» Records for this exercise

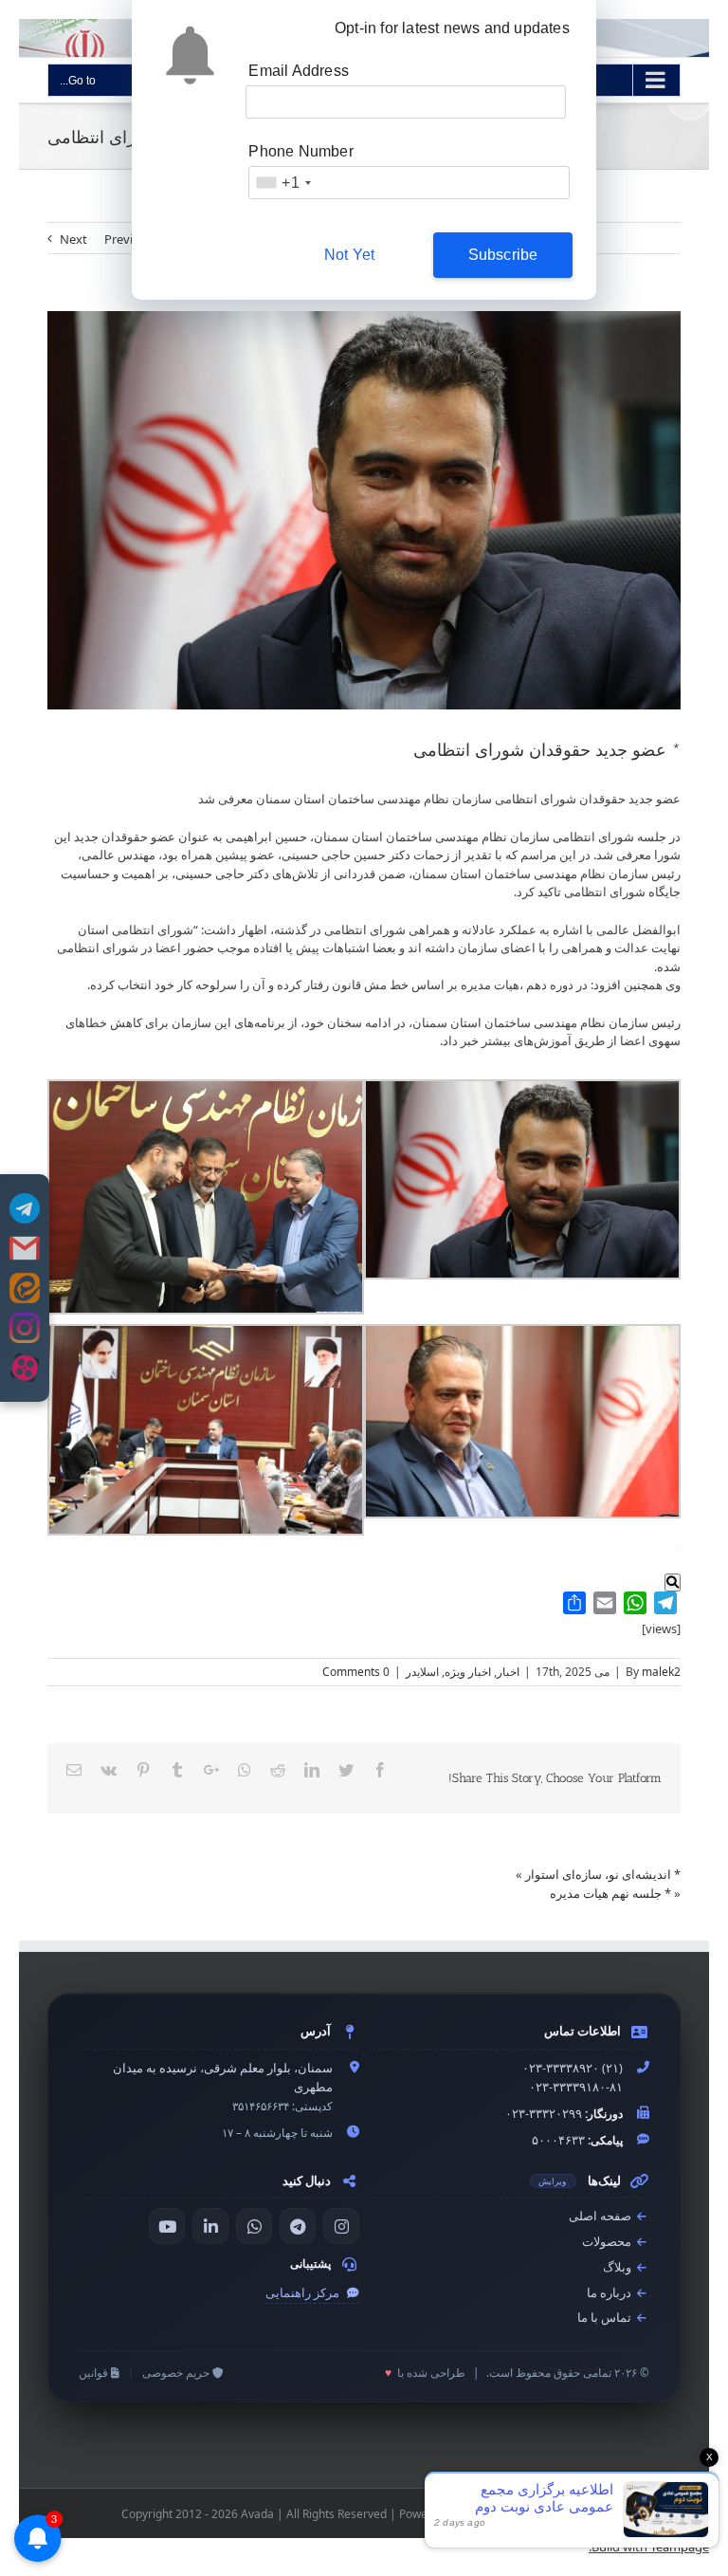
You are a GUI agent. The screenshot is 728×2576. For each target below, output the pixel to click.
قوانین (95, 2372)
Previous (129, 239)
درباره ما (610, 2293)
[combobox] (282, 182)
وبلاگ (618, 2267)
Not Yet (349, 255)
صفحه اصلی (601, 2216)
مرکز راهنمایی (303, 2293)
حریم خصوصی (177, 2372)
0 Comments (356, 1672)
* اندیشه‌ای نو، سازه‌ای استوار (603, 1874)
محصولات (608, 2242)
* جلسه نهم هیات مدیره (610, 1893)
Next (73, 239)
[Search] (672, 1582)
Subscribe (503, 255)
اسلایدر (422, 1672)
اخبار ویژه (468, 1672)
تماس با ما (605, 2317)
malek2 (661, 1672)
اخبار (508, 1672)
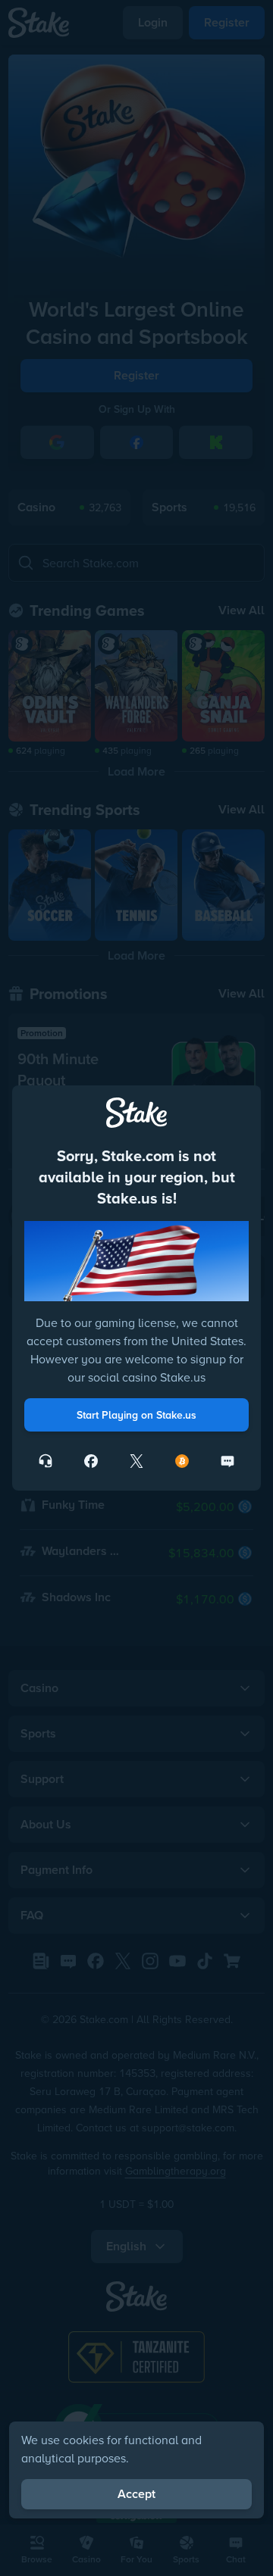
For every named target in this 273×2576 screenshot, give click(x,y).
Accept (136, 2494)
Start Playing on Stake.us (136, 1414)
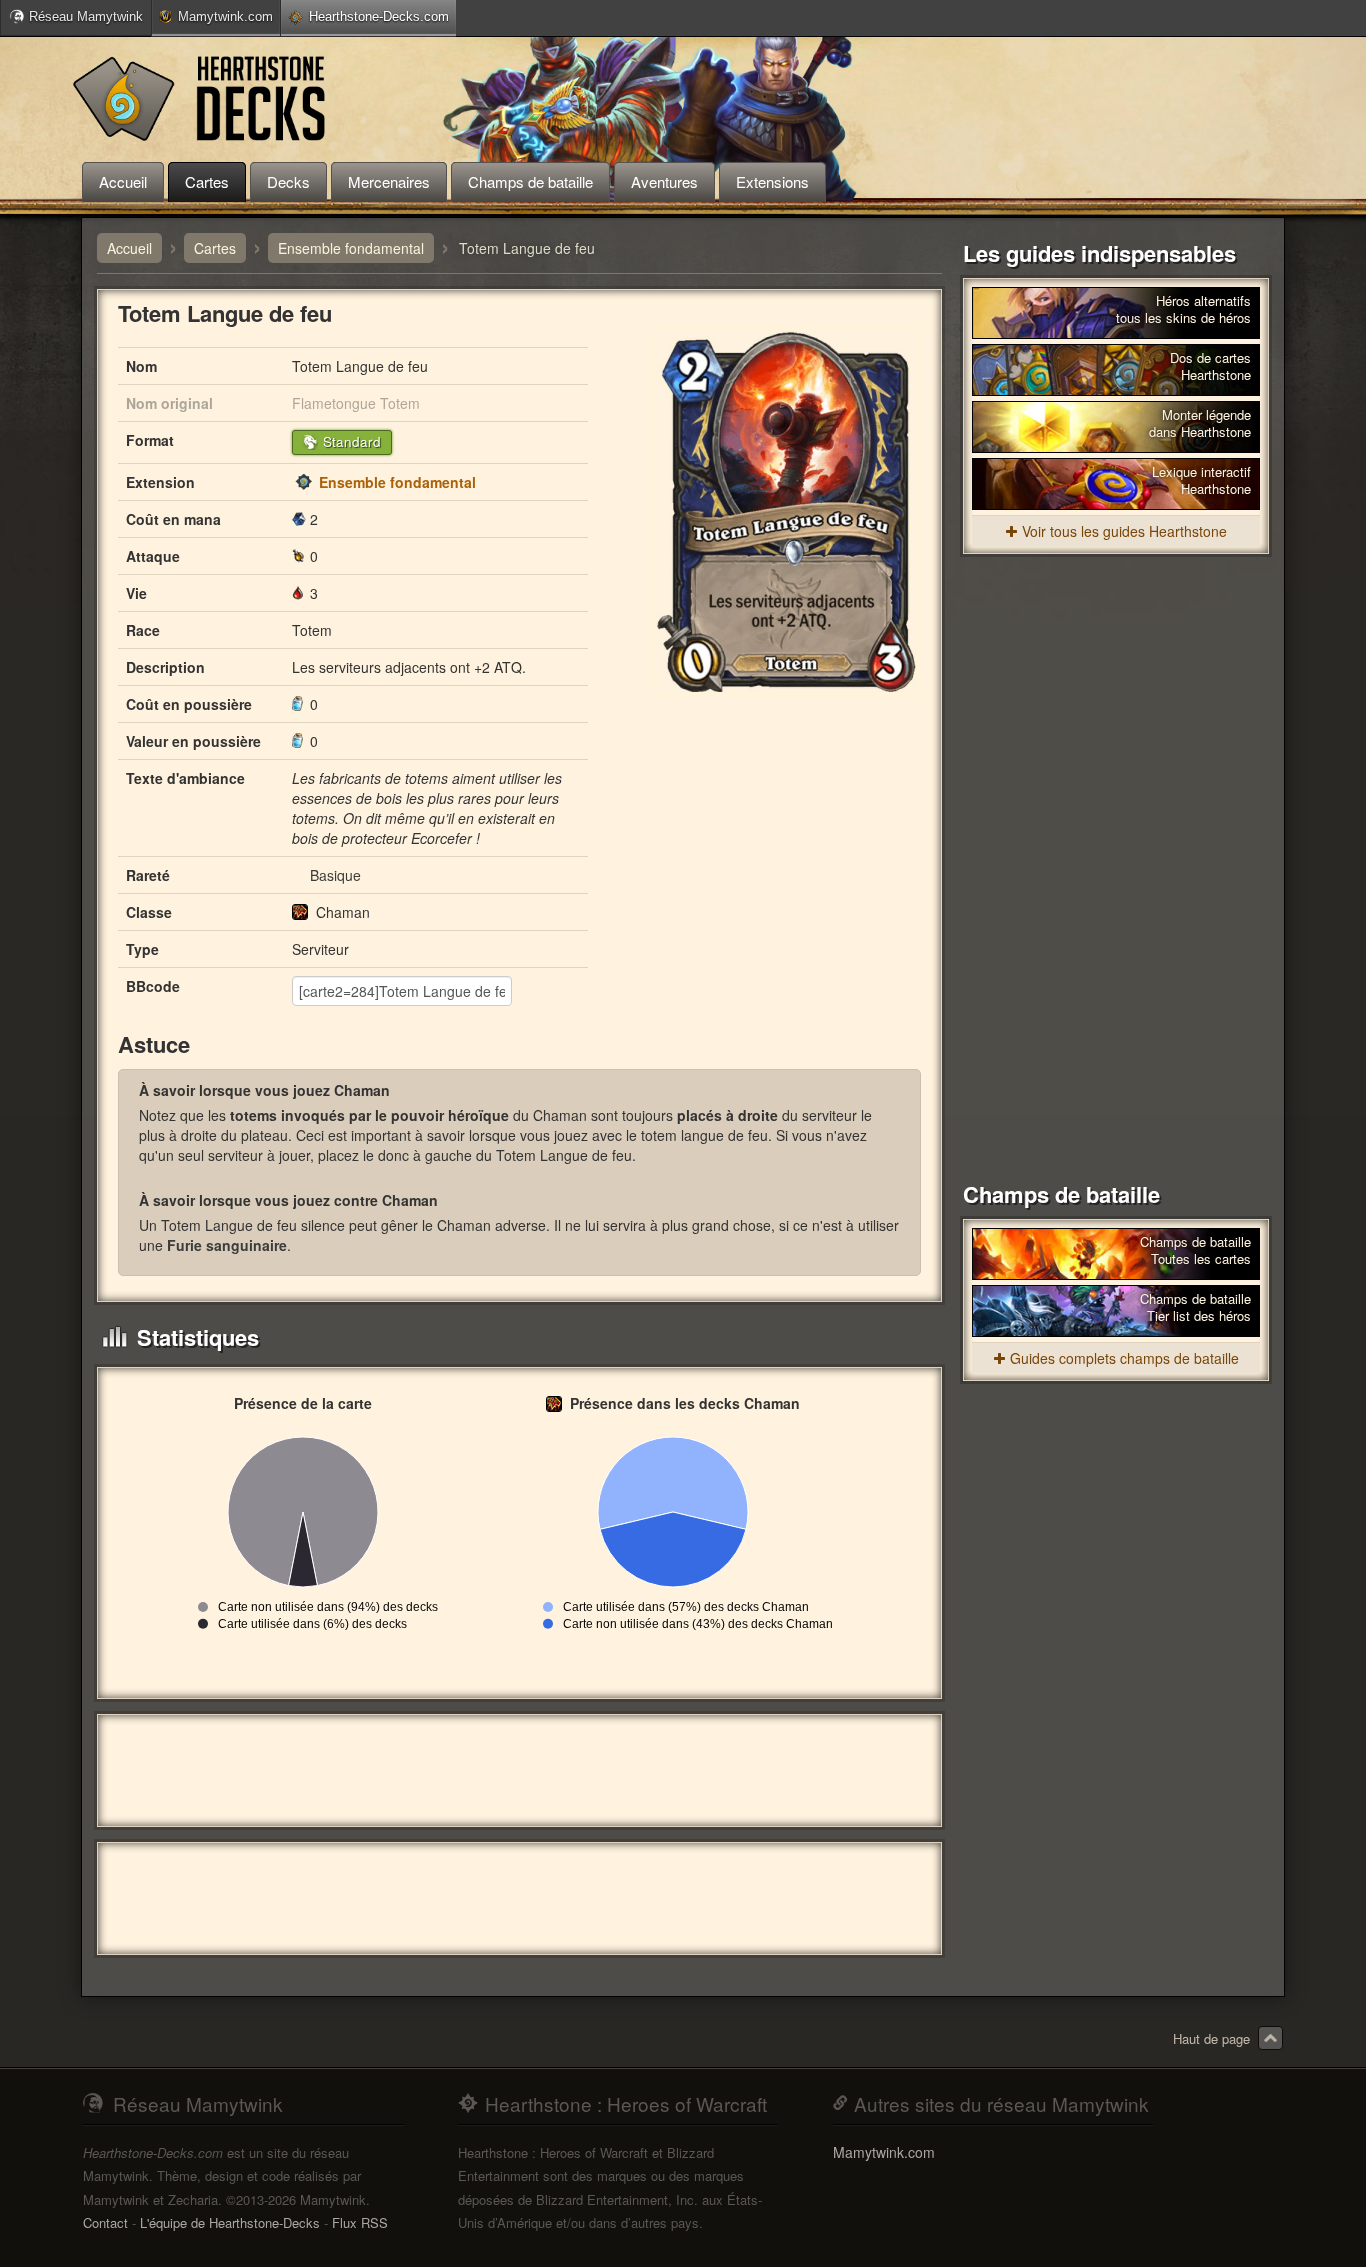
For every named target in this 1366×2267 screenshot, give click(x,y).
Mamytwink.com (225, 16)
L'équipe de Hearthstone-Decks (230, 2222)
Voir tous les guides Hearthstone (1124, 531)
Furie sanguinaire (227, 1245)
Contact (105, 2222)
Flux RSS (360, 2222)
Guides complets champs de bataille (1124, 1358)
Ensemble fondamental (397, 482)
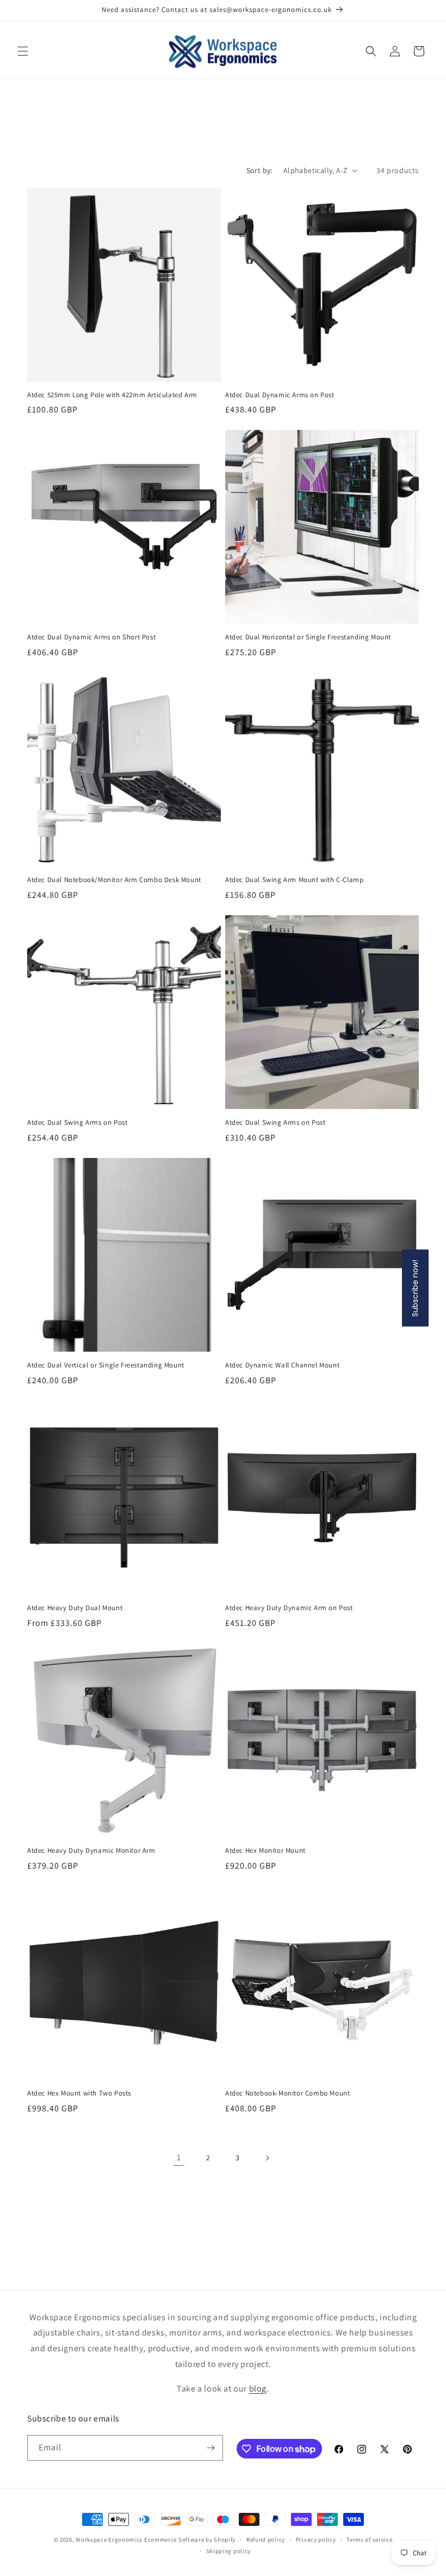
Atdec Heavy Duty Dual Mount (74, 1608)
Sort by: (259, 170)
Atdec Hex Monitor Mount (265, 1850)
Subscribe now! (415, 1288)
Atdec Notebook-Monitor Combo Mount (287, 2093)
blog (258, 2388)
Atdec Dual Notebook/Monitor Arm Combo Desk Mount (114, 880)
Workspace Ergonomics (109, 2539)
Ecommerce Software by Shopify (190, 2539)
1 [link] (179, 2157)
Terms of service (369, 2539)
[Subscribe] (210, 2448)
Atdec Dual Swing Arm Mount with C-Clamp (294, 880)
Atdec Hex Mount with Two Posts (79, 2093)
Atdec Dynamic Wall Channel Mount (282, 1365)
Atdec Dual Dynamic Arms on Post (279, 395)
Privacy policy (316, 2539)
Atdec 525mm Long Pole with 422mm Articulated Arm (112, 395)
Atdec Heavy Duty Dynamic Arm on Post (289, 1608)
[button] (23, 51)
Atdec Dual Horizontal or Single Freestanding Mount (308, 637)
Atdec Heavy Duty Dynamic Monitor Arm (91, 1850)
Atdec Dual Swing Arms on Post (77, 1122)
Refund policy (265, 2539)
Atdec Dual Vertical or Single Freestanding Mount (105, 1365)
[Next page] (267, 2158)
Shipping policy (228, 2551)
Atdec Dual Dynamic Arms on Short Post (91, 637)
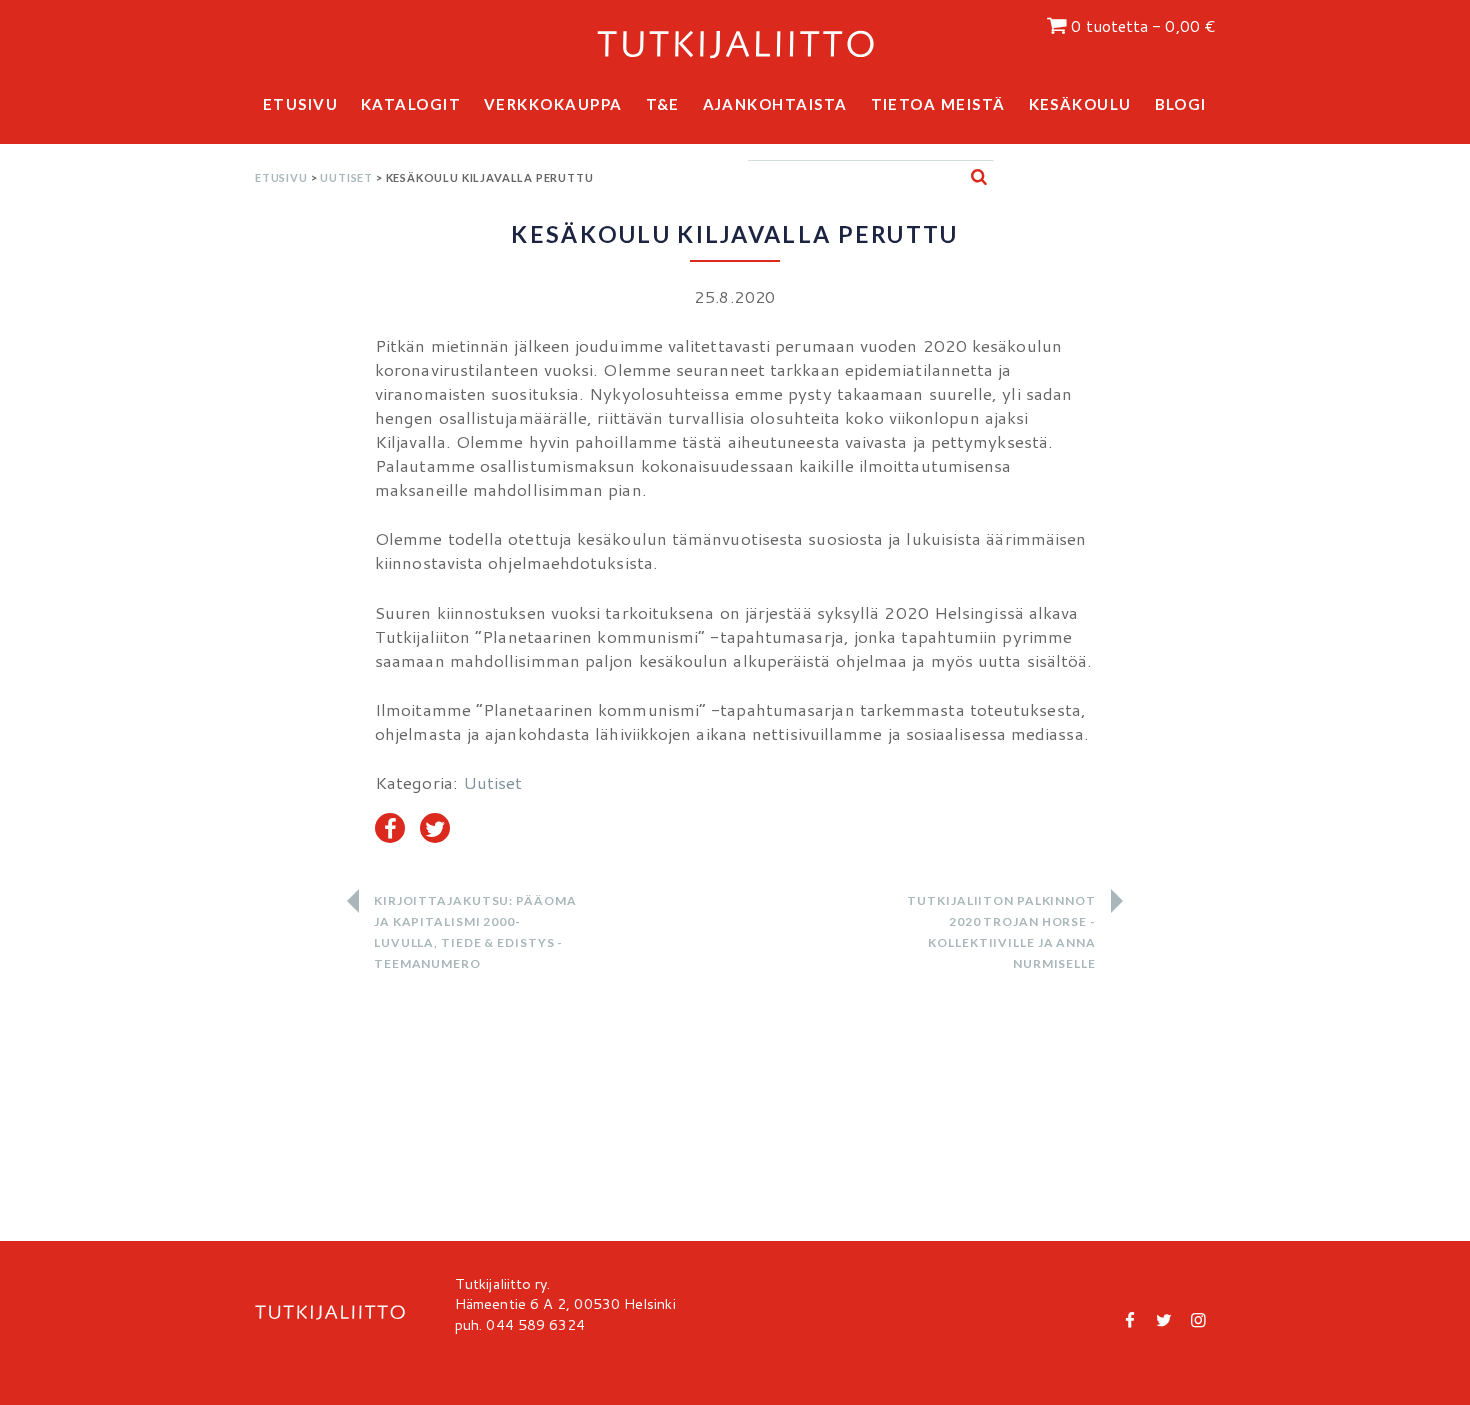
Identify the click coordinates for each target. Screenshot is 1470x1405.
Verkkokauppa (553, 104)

» Work instruction
Only lines containing the string "give" are needed. Pull each of them out of the records above.

» Output
For every named target in this 273×2576 screenshot, give click(x,y).
For every named target in this 1366×2267 screenshot, give click(x,y).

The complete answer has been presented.